Performance considerations

The SnowflakeConfiguration property group has several properties that directly influence the performance of the Snowflake Reader and the load it places on Snowflake.

ThreadPoolSize property

 ThreadPoolSize specifies the number of queries (threads) that will be executed in parallel by SnowflakeReader.

  • ThreadPoolSize < Table Count – the average read latency will be relatively higher, the overall load on Snowflake will be lower.

  • ThreadPoolSize = Table Count – Snowflake reader achieves the optimal latency. This configuration can overload source Snowflake when the number of tables I high leading to performance bottlenecks.

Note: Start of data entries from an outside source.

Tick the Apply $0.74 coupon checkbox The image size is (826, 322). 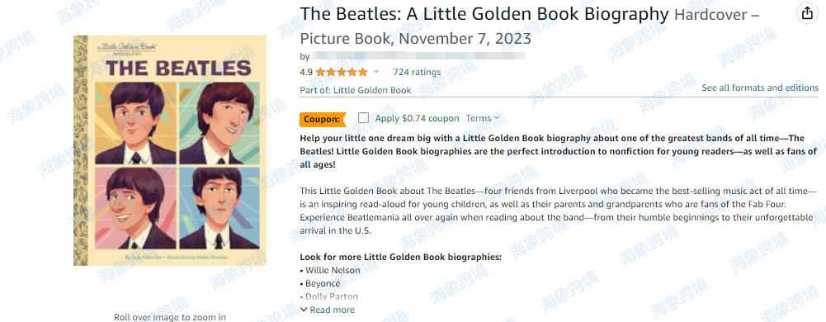[x=363, y=118]
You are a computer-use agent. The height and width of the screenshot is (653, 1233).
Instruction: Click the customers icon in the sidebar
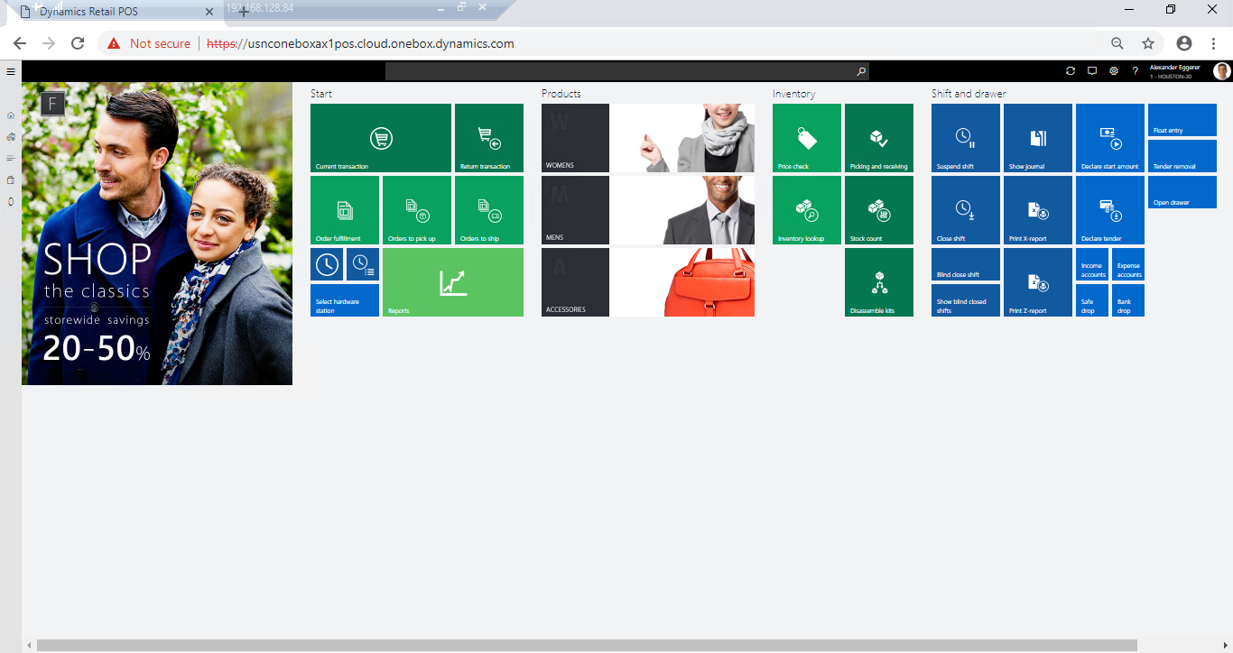[10, 136]
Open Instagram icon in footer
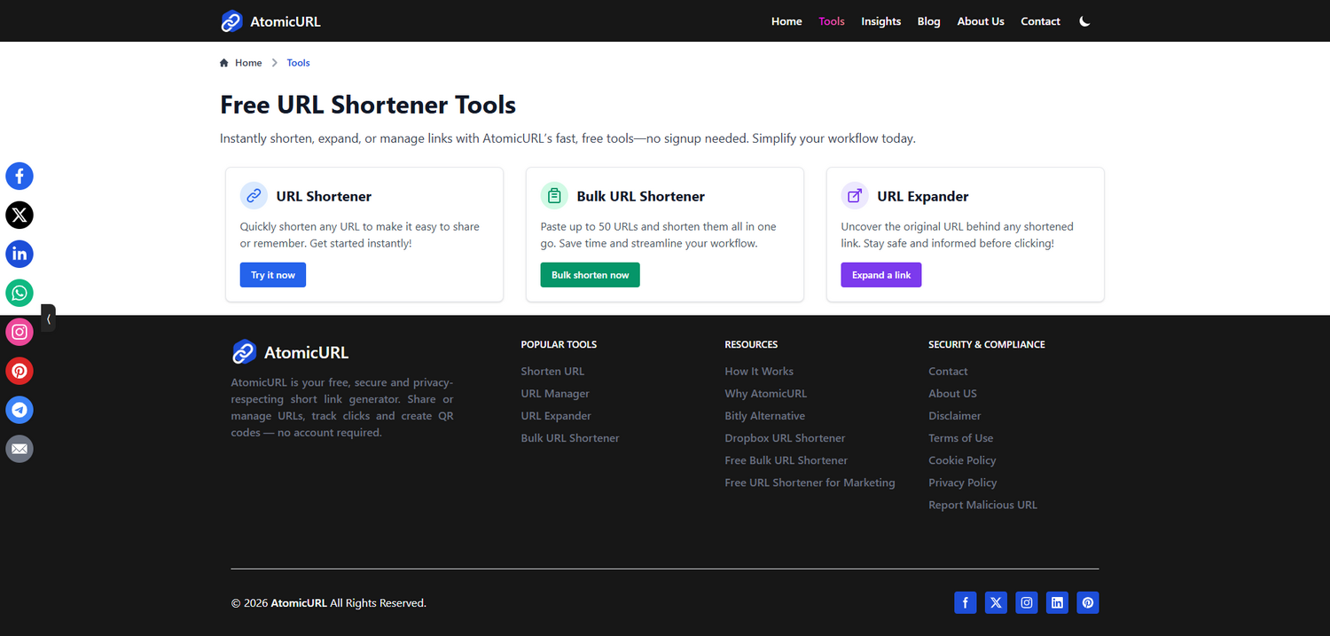 [1027, 603]
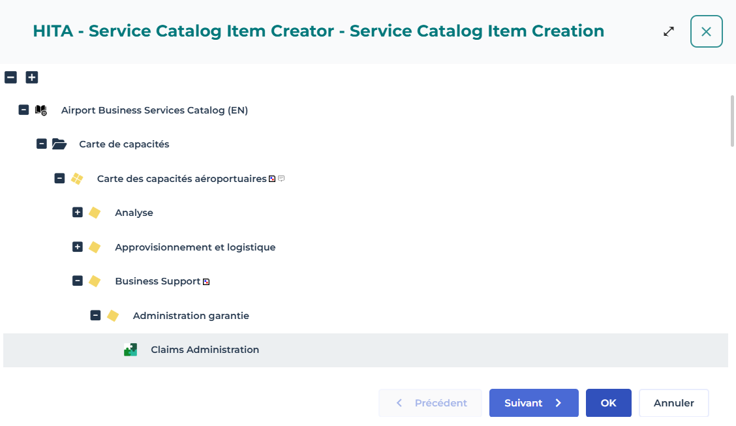Screen dimensions: 736x426
Task: Collapse the Business Support node
Action: pos(78,281)
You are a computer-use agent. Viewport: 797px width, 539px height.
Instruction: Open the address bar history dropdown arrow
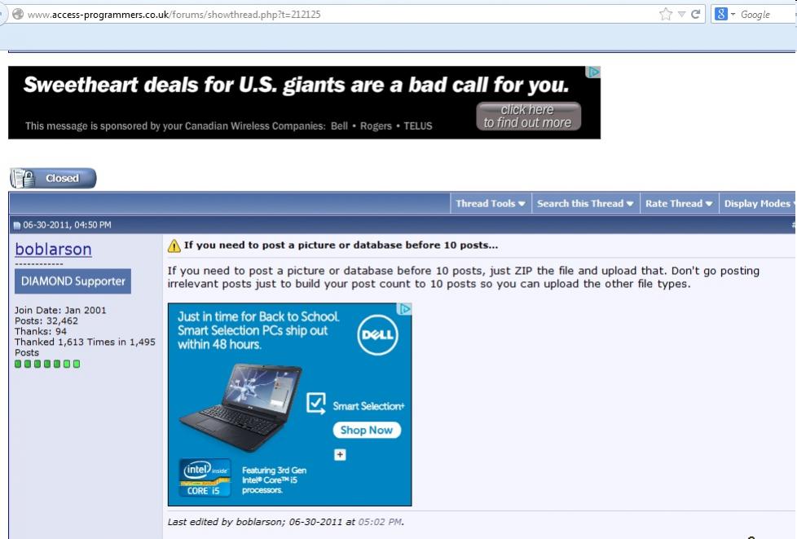point(681,15)
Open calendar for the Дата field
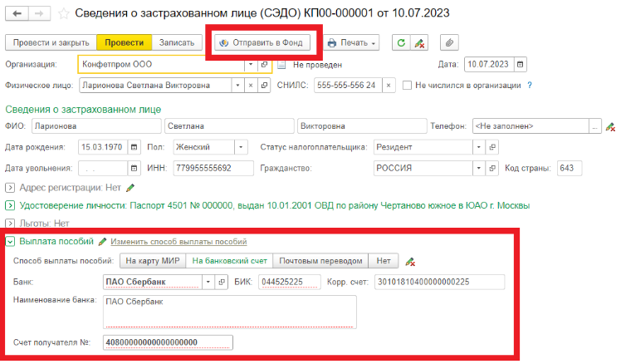The image size is (621, 364). tap(520, 64)
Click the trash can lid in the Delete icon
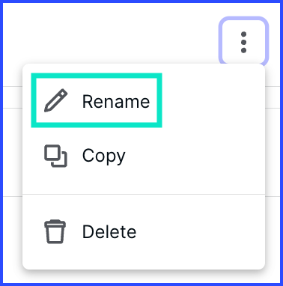This screenshot has width=283, height=286. pyautogui.click(x=55, y=223)
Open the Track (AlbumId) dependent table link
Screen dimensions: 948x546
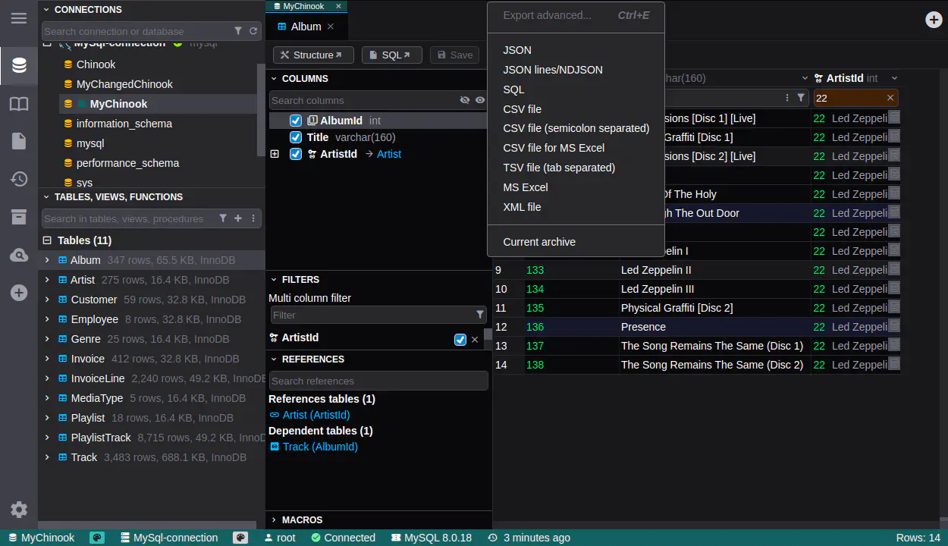(x=319, y=447)
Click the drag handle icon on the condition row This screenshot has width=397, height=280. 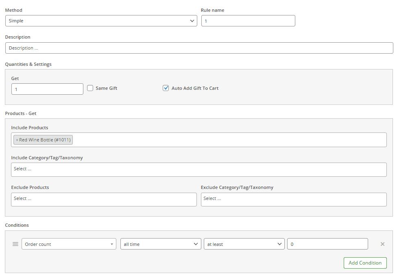[15, 244]

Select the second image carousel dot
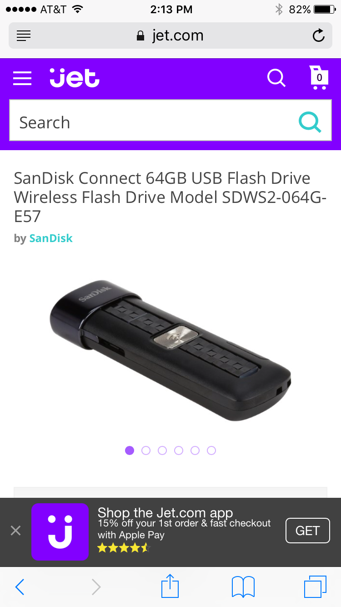click(146, 450)
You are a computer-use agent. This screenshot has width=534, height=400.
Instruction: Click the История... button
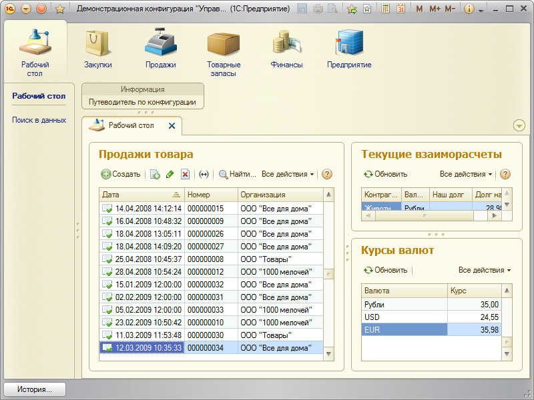pyautogui.click(x=35, y=389)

  • ThreadPoolSize > Table Count – not recommended, and may result in unused resources in Snowflake Reader.

You can keep track of the Average Query Delay metric to determine whether modifications are necessary for this property. This metric reports the time for Poll Requests in the SnowflakeReader queue before execution after surpassing the scheduled time.

EnableQuickCatchUp property

When the reader is starting from the past, it tries to catch up to the current time by making frequent calls to the Snowflake endpoint. This behavior can have a high cost impact on Snowflake. If this property is set to true, the Snowflake endpoint is less frequently called, thereby reducing the cost, with increased performance and lower catch up time.

YieldAfter property

This property is beneficial when the ThreadPoolSize is less than the number of tables. In situations where some tables experience heavy traffic (one example is when a table is in a catchup phase while polling data from the past), tables with less traffic may not get a chance to process the polled results, and may contribute to a higher read lag. You can address this issue by limiting each table's event processing to the count specified in YieldAfter. Once a table reaches its YieldAfter limit, the resources are yielded to the next table waiting in the queue.

Metrics related to the YieldAfter property

When you configure YieldAfter, you can monitor some additional reader and table-level metrics.

You can see the following YieldAfter metrics for the reader:

  • Average Yield Interval in ms: represents the wait time between the execution of different yielded batches from a single poll result. This interval is calculated from the overall average of the average yield intervals across multiple tables.

    Note

    A high Average Yield Interval may suggest that the Snowflake Reader is unable to process the data efficiently with the current resources. An increase in the Average Yield Interval shows that even though the poll results for a table are processed according to the yield settings, the time taken to switch between tables remains high. To address this, consider increasing the ThreadPoolSize.

  • Average Yield Count: the number of times the single poll result has been yielded to process the polled events completely. The reader-level average yield count is the average number of times a single poll result was yielded across all tables.

    Note

    A high Average Yield Count can indicate a high inflow of data or a very low value for the YieldAfter property. Inspect the data inflow at the table-level and if it is found to be very high consider increasing the ThreadPoolSize. If the data inflow is low and the Average Yield Interval is also low, consider increasing the value of YieldAfter.

You can see the following YieldAfter metrics per table:

  • Average Yield Interval in ms: represents the wait time between the execution of different yielded batches from a single poll result. The per-table interval is calculated from the average yield intervals across multiple poll results.

  • Average Yield Count: the number of times the single poll result has been yielded. The per-table count is the average yield count calculated across multiple poll results.